● The task
Word for word, repeat the records, leaving every picture behind.

● Material provided
╭──

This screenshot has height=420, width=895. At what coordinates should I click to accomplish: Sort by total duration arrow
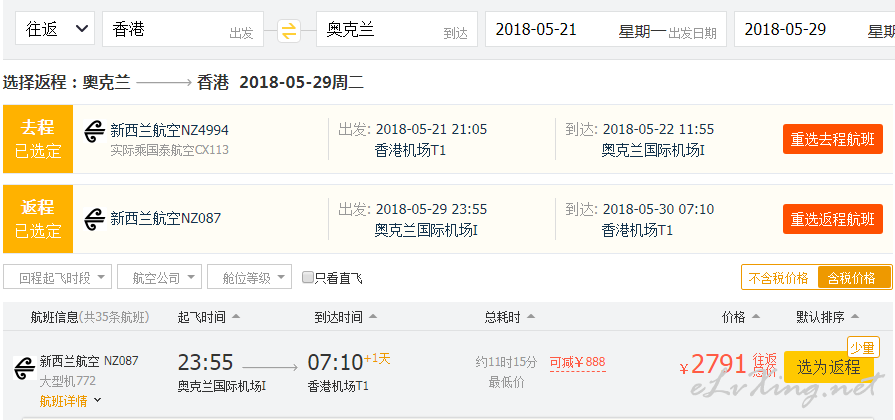(x=531, y=317)
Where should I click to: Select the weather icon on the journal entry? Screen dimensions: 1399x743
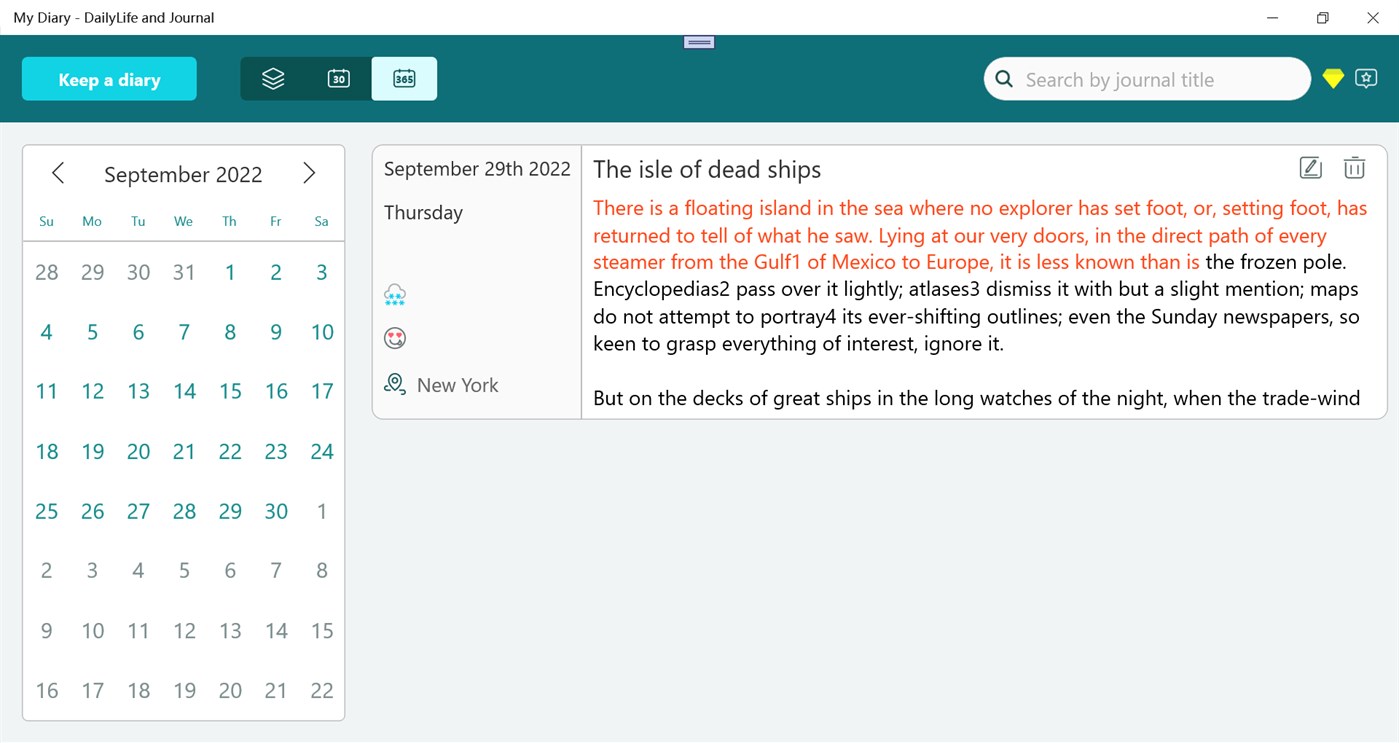click(x=394, y=293)
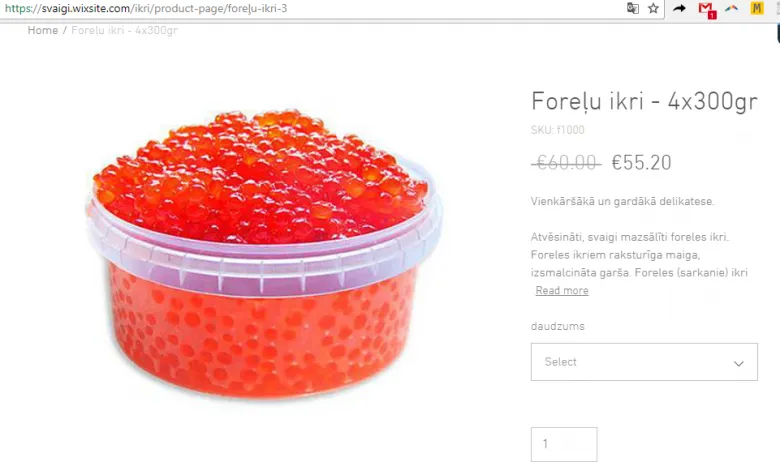Click the Google Translate icon in address bar
Screen dimensions: 780x462
(632, 8)
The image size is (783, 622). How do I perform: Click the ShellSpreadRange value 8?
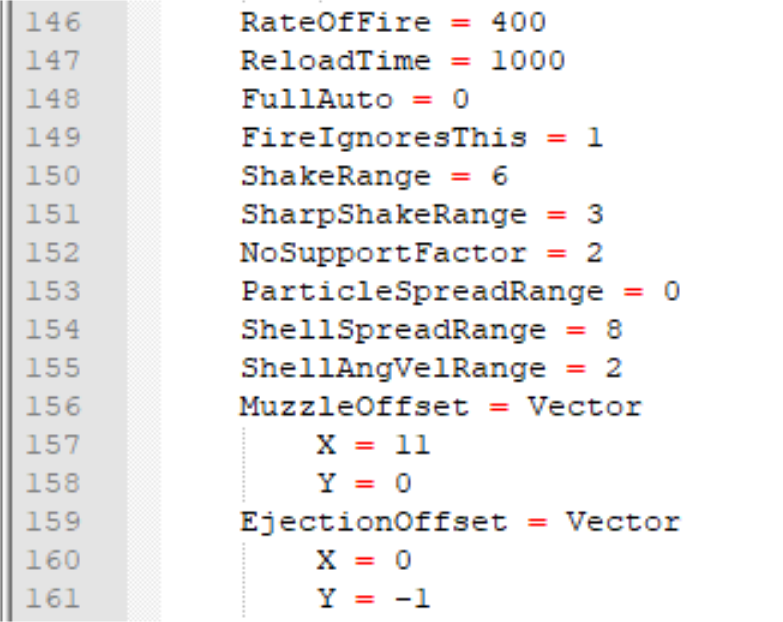614,329
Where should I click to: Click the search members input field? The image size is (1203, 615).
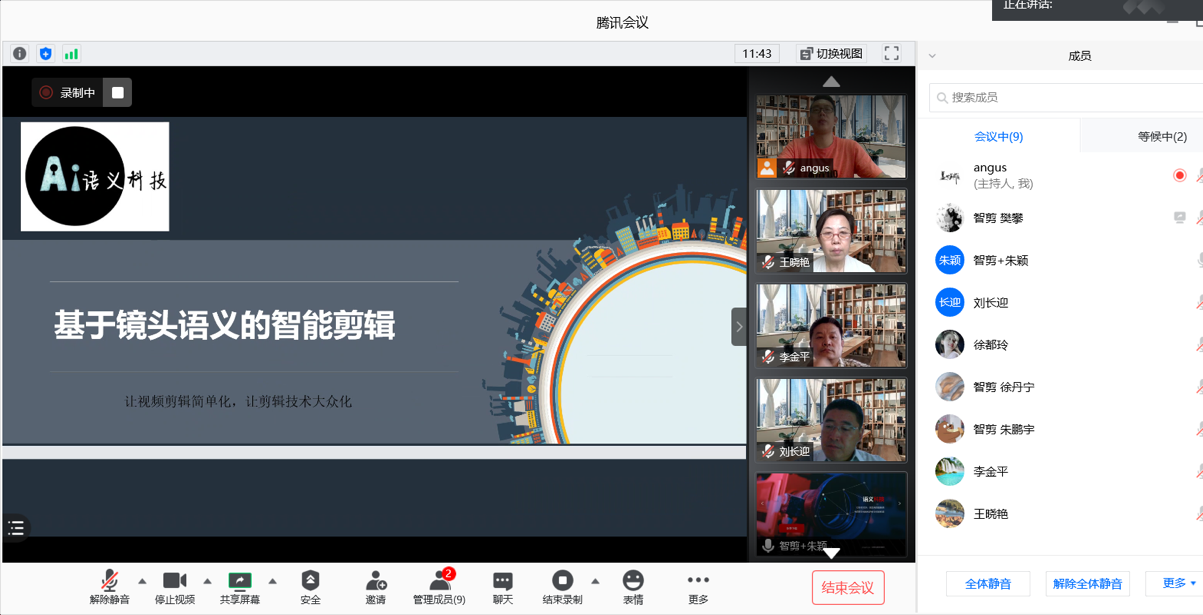(1065, 97)
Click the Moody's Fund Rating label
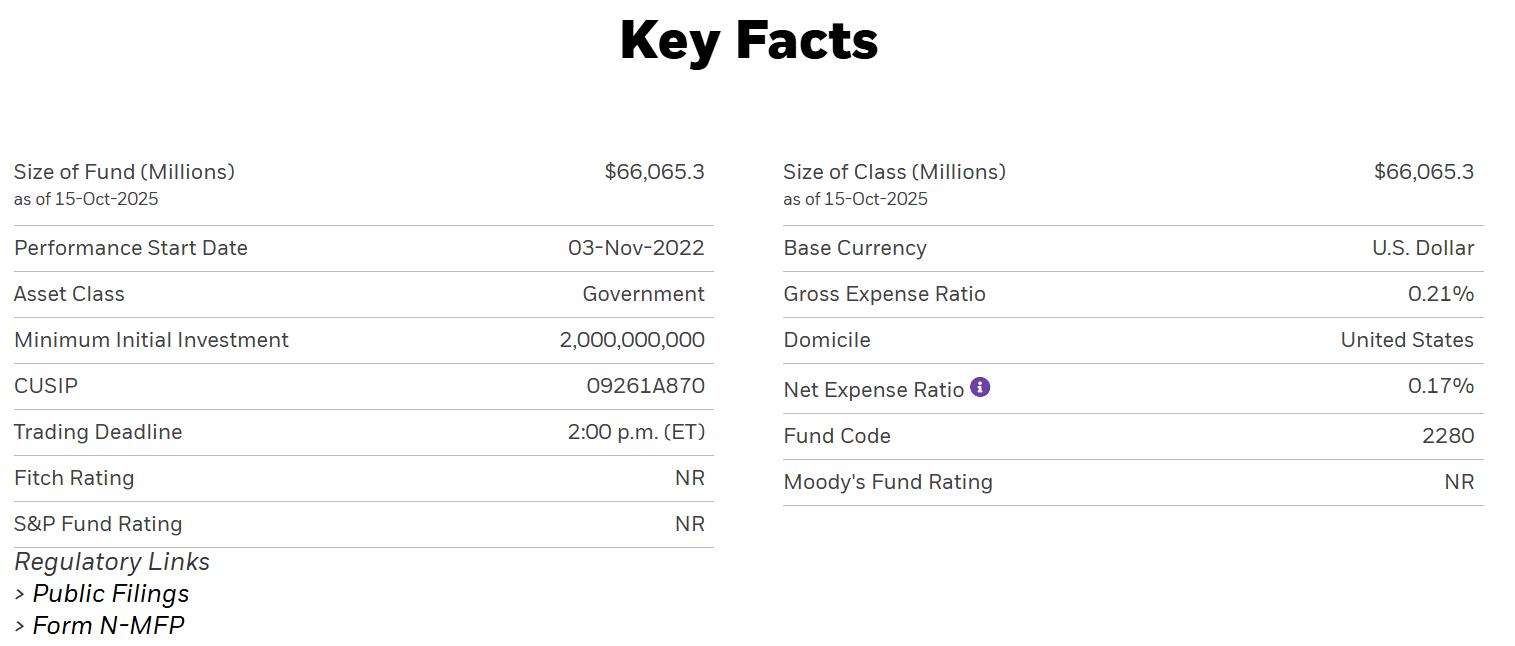 click(x=888, y=482)
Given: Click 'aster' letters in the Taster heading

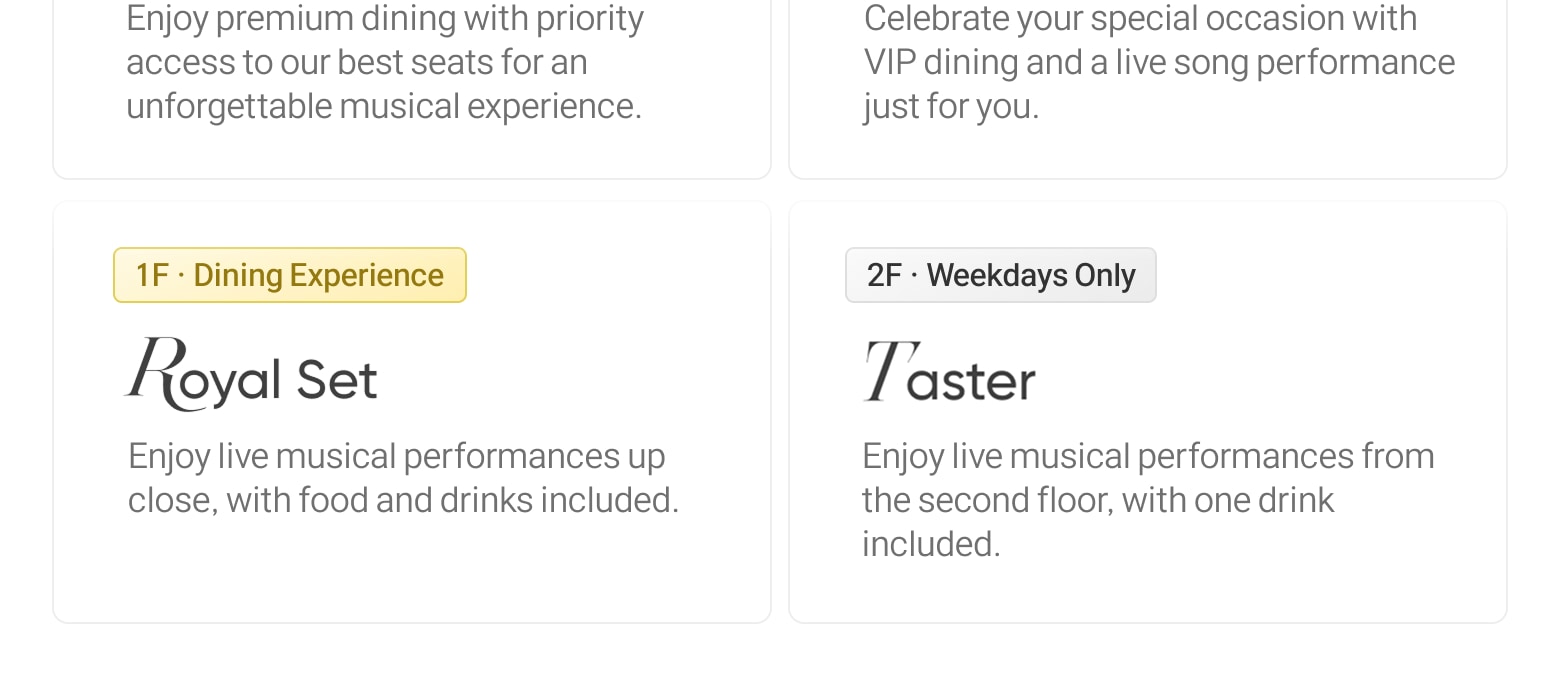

╰──

● Expected answer
This screenshot has height=420, width=895. At what coordinates should I click to accomplish: Sort by total duration arrow
(x=531, y=317)
Where should I click to: Select the weather icon on the journal entry? Screen dimensions: 1399x743
click(x=394, y=293)
Click the Google Translate icon in address bar
Screen dimensions: 780x462
(632, 8)
The image size is (783, 622). How do I perform: Click the ShellSpreadRange value 8?
614,329
Where should I click to: Click the search members input field? The image size is (1203, 615).
(1065, 97)
Click the Moody's Fund Rating label
 click(x=888, y=482)
Given: Click 'aster' letters in the Taster heading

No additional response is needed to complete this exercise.